W opinii Izby Gospodarczej Producentów i Operatorów Urządzeń Rozrywkowych problemy i zarzuty poruszane w wypowiedziach przedstawicieli MSWiA oraz policji nie odnoszą się do branży legalnie działających automatów o niskich wygranych. Firmy organizujące te gry działają zgodnie z prawem, potencjalna kryminogenność tych gier jest zdecydowanie marginalna, możliwości kontrolne są bardzo szerokie a ciągle rosnące wpływy do budżetu Państwa bardzo duże.

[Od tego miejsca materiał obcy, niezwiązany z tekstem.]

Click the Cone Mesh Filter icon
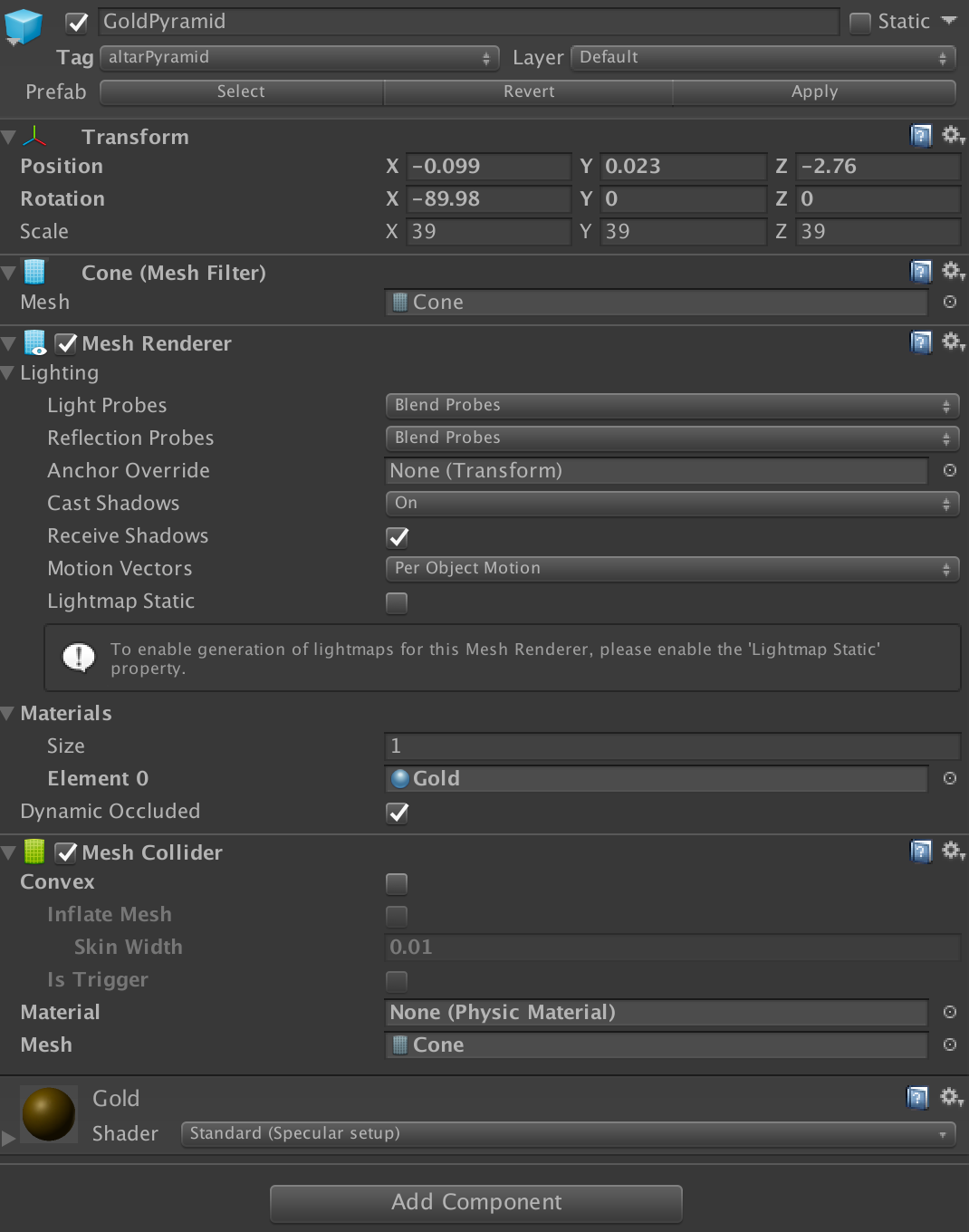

Zdaniem IGPiOUR problemem pozostaje ciągle tzw. „szara strefa” czyli automaty działające na rynku nielegalnie. Automaty te są powoli wypierane przez automaty działające legalnie, ale proces ten mógłby być zdecydowanie szybszy. W ocenie Izby nie są wykorzystywane wszystkie możliwości represji i kontroli tej strefy. Izba wielokrotnie deklarowała wolę współpracy z organami ścigania w tym zakresie. Niestety bez efektów. Wielu członków Izby było gotowych dostarczać służbom kontrolnym informacje o automatach działających w tzw. „szarej strefie”. Te propozycje również nie spotykały się z zainteresowaniem z ich strony. Zarząd Izby zwraca się do Pana Ministra z prośbą o spotkanie, na którym chciałby przedstawić swoje propozycje i postulaty w zakresie zwalczania tzw. „szarej strefy” oraz stanowisko wobec propozycji nowelizacji Ustawy o grach i zakładach wzajemnych.